• What this task involves: Please print the records below exactly as they are.

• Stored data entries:
+-------+

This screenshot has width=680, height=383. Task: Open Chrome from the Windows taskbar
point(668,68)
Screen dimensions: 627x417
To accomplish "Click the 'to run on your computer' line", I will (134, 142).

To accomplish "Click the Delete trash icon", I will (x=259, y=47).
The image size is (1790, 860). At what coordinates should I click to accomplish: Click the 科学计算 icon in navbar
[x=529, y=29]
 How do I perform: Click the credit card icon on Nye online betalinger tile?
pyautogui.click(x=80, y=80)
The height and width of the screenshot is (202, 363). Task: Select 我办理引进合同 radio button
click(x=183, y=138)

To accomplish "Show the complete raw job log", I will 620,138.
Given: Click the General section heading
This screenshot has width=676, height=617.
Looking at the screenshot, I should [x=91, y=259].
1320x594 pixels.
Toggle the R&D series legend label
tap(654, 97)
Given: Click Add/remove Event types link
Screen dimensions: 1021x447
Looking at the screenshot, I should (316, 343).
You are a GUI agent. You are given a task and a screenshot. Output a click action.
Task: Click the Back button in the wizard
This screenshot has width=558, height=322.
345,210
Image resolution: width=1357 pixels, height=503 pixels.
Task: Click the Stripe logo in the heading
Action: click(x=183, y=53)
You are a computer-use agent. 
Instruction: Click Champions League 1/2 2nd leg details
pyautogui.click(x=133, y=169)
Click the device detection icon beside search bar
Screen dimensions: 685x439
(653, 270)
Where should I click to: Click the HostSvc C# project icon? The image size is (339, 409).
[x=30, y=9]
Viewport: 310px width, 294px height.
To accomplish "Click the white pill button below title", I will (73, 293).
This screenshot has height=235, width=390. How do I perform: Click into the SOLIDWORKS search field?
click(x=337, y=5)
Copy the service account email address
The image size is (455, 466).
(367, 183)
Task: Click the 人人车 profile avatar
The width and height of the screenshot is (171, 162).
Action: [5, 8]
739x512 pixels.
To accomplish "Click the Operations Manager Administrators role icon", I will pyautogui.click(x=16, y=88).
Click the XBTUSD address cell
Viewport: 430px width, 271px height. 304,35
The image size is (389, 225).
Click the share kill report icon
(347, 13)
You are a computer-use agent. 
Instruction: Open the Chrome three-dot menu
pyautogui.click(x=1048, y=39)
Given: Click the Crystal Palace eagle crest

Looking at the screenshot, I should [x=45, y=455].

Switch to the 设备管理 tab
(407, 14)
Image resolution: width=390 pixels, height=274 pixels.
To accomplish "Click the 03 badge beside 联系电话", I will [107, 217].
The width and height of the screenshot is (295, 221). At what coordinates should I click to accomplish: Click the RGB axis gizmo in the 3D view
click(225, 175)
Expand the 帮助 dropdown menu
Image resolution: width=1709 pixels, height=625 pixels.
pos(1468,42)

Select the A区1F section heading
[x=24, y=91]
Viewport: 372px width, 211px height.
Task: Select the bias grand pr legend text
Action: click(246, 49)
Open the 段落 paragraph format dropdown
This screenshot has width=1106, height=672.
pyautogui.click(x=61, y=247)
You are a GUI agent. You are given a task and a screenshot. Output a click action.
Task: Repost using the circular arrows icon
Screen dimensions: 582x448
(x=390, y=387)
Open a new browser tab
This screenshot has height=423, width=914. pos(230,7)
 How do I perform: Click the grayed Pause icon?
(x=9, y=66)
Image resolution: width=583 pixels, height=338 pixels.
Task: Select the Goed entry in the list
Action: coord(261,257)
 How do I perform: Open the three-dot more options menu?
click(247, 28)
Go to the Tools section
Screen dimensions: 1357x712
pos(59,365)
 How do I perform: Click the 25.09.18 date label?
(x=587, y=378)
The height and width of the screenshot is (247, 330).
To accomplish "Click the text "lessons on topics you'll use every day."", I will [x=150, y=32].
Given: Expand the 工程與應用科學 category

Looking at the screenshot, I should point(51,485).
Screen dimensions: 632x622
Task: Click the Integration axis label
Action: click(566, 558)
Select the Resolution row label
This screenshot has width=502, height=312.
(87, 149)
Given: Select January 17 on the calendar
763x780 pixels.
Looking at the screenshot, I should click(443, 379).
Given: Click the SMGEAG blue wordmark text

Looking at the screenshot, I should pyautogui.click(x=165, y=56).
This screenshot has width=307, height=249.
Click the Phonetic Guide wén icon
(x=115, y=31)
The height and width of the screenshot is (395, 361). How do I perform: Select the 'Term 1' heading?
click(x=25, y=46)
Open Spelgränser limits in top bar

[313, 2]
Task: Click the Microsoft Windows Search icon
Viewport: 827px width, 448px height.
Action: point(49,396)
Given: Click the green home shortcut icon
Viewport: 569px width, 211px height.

+-------+

• Exercise solution:
This screenshot has width=680, height=383. Task: Open Chrome from the Windows taskbar
point(668,68)
Screen dimensions: 627x417
To accomplish "Click the 'to run on your computer' line", I will (134, 142).

To accomplish "Click the Delete trash icon", I will (x=259, y=47).
The image size is (1790, 860). At what coordinates should I click to accomplish: Click the 科学计算 icon in navbar
[x=529, y=29]
 How do I perform: Click the credit card icon on Nye online betalinger tile?
pyautogui.click(x=80, y=80)
The height and width of the screenshot is (202, 363). Task: Select 我办理引进合同 radio button
click(x=183, y=138)

To accomplish "Show the complete raw job log", I will 620,138.
Given: Click the General section heading
This screenshot has width=676, height=617.
Looking at the screenshot, I should [x=91, y=259].
1320x594 pixels.
Toggle the R&D series legend label
tap(654, 97)
Given: Click Add/remove Event types link
Screen dimensions: 1021x447
Looking at the screenshot, I should (316, 343).
You are a GUI agent. You are given a task and a screenshot. Output a click action.
Task: Click the Back button in the wizard
This screenshot has width=558, height=322.
345,210
Image resolution: width=1357 pixels, height=503 pixels.
Task: Click the Stripe logo in the heading
Action: click(x=183, y=53)
You are a computer-use agent. 
Instruction: Click Champions League 1/2 2nd leg details
pyautogui.click(x=133, y=169)
Click the device detection icon beside search bar
Screen dimensions: 685x439
(653, 270)
Where should I click to: Click the HostSvc C# project icon? The image size is (339, 409).
[x=30, y=9]
Viewport: 310px width, 294px height.
To accomplish "Click the white pill button below title", I will (73, 293).
This screenshot has height=235, width=390. How do I perform: Click into the SOLIDWORKS search field?
click(x=337, y=5)
Copy the service account email address
The image size is (455, 466).
(367, 183)
Task: Click the 人人车 profile avatar
The width and height of the screenshot is (171, 162).
Action: [5, 8]
739x512 pixels.
To accomplish "Click the Operations Manager Administrators role icon", I will pyautogui.click(x=16, y=88).
Click the XBTUSD address cell
Viewport: 430px width, 271px height. 304,35
The image size is (389, 225).
Click the share kill report icon
(347, 13)
You are a computer-use agent. 
Instruction: Open the Chrome three-dot menu
pyautogui.click(x=1048, y=39)
Given: Click the Crystal Palace eagle crest

Looking at the screenshot, I should [x=45, y=455].

Switch to the 设备管理 tab
(407, 14)
Image resolution: width=390 pixels, height=274 pixels.
To accomplish "Click the 03 badge beside 联系电话", I will [107, 217].
The width and height of the screenshot is (295, 221). At what coordinates should I click to accomplish: Click the RGB axis gizmo in the 3D view
click(225, 175)
Expand the 帮助 dropdown menu
Image resolution: width=1709 pixels, height=625 pixels.
pos(1468,42)

Select the A区1F section heading
[x=24, y=91]
Viewport: 372px width, 211px height.
Task: Select the bias grand pr legend text
Action: click(246, 49)
Open the 段落 paragraph format dropdown
This screenshot has width=1106, height=672.
pyautogui.click(x=61, y=247)
You are a GUI agent. You are given a task and a screenshot. Output a click action.
Task: Repost using the circular arrows icon
Screen dimensions: 582x448
(x=390, y=387)
Open a new browser tab
This screenshot has height=423, width=914. pos(230,7)
 How do I perform: Click the grayed Pause icon?
(x=9, y=66)
Image resolution: width=583 pixels, height=338 pixels.
Task: Select the Goed entry in the list
Action: coord(261,257)
 How do I perform: Open the three-dot more options menu?
click(247, 28)
Go to the Tools section
Screen dimensions: 1357x712
pos(59,365)
 How do I perform: Click the 25.09.18 date label?
(x=587, y=378)
The height and width of the screenshot is (247, 330).
To accomplish "Click the text "lessons on topics you'll use every day."", I will [x=150, y=32].
Given: Expand the 工程與應用科學 category

Looking at the screenshot, I should point(51,485).
Screen dimensions: 632x622
Task: Click the Integration axis label
Action: click(566, 558)
Select the Resolution row label
This screenshot has width=502, height=312.
(87, 149)
Given: Select January 17 on the calendar
763x780 pixels.
Looking at the screenshot, I should click(443, 379).
Given: Click the SMGEAG blue wordmark text

Looking at the screenshot, I should pyautogui.click(x=165, y=56).
This screenshot has width=307, height=249.
Click the Phonetic Guide wén icon
(x=115, y=31)
The height and width of the screenshot is (395, 361). How do I perform: Select the 'Term 1' heading?
click(x=25, y=46)
Open Spelgränser limits in top bar

[313, 2]
Task: Click the Microsoft Windows Search icon
Viewport: 827px width, 448px height.
Action: point(49,396)
Given: Click the green home shortcut icon
Viewport: 569px width, 211px height.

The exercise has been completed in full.